Click here to get the page,  Nuns Take over the Dollies Playhouse Strip Club which has the links to this slide show-video. I didn’t dare put this up on You Tube because it shows a fair amount of nudity. And it also takes a few pot shots at organized religion.

Big Howard’s one of the main characters in all those little pantomimes we did at Dollies Playhouse Strip Club.  Big Howard’s my pal.  He was assistant manager at Dollies and we sure drank a lot of tequila and beer together. In this slide show he’s hamming it up in the club’s toilet with a bare breasted stripper who calls herself Diamond.

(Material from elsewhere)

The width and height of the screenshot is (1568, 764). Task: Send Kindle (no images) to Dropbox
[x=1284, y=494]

Cylina and Marilyn Mynxxx at the Dollies Playhouse Strip Club
One of the best classics ever in the entire Dollies Playhouse Strip Club Trendy Toilet Sex escapades. Here Sister Cuervo played by Marilyn Mynxxx spanks Cylina for being a naughty girl in her class. Which provided the ideal spectacle for my satire of Christianity as the Nuns rule Dollies Playhouse.

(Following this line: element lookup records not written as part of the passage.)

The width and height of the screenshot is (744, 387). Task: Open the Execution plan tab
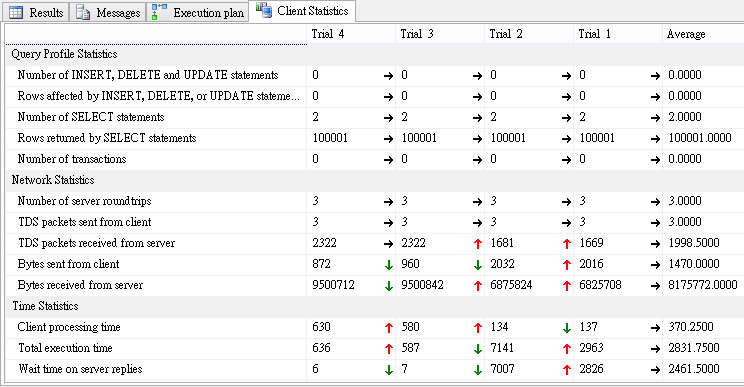[x=198, y=12]
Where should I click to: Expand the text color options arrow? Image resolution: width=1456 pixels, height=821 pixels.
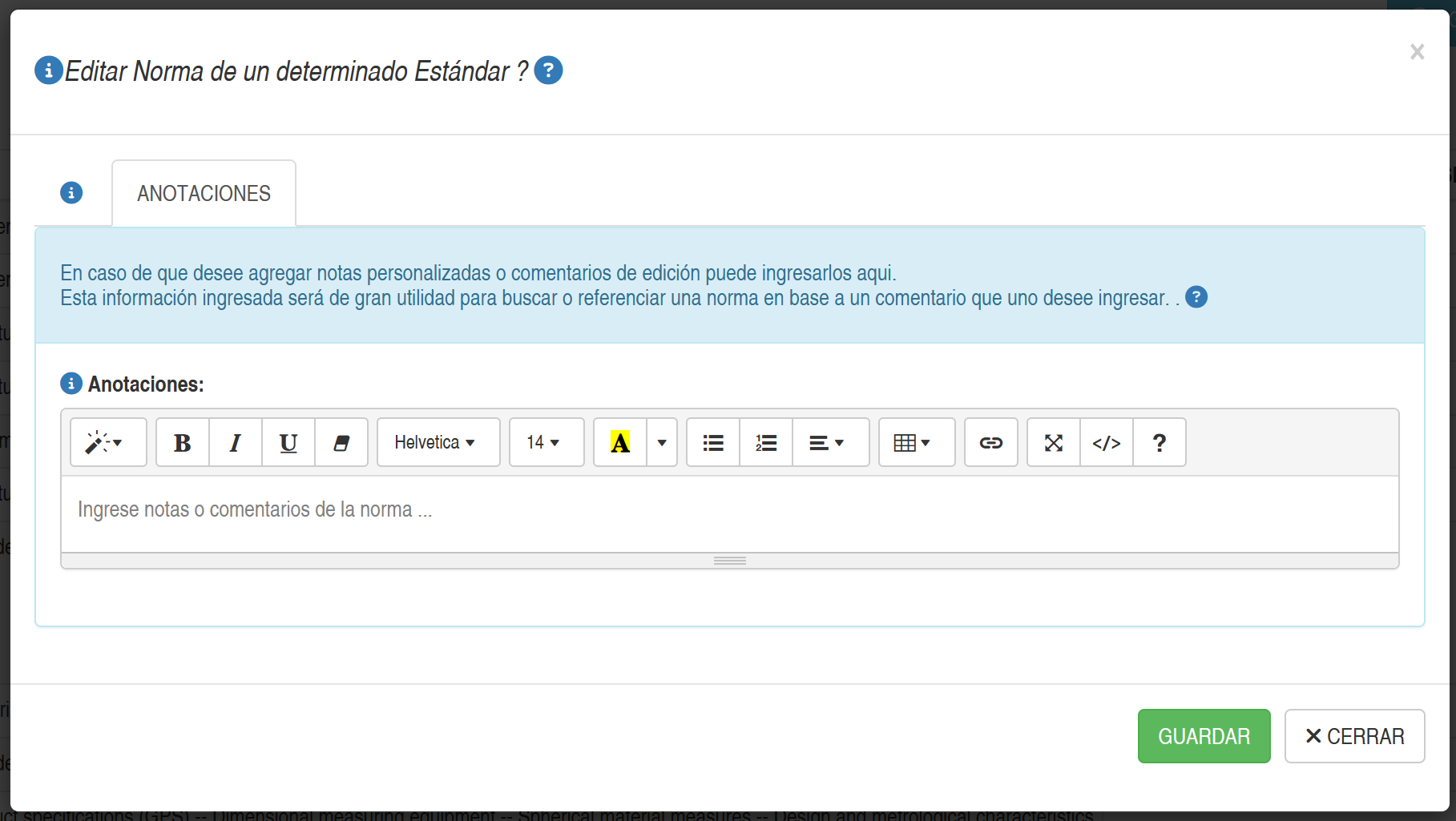click(x=662, y=443)
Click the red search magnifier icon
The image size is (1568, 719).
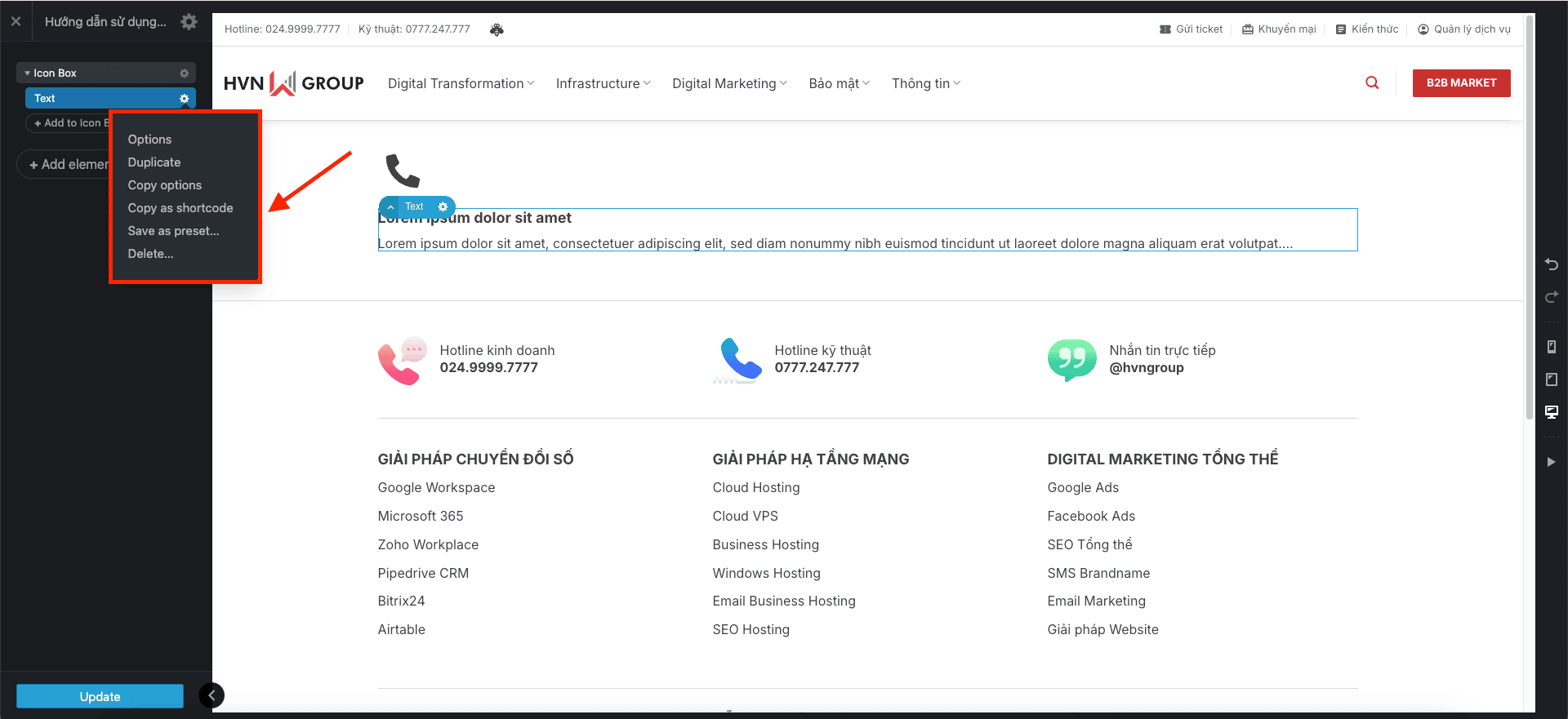click(x=1372, y=82)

Then there’s a series of pictures of sexy Cylina I did a photo shoot of in the club’s attic in front of mirrors. Cylina  also plays the part of an unruly high school student in “School Girls” with Obsession. Their teacher is Sister Cuervo, played by Marilyn Mynxxx.  Marilyn’s even wearing a nun’s habit to play her part. Finally Alabama appears as Sister Margarita wearing her habit also.

There’s one picture of Alabama serving me a portion of Methyl blue in a Chinese restaurant where we are having a party. The stuff makes anyone who drinks it piss blue, and Alabama drank her portion too so we both peed in technicolor for a few hours.

Lastly, there’s the classic picture of a fully nude Alabama sitting on the toilet at Dollies posing for pictures.

And so it was back then. We were all wild and crazy and my digital camera recorded the strip club action. Back then Tequila was the drink of choice for the ladies and men like Big Howard and me.  I don’t think anyone took digital pictures into strip clubs in those days.  But we did a lot more than just that.  We went totally crazy dramatizing how much fun a strip club can be.  And put the whole thing on the internet here at alphapro.com for the entire world to see.  In those days we were the only game in town.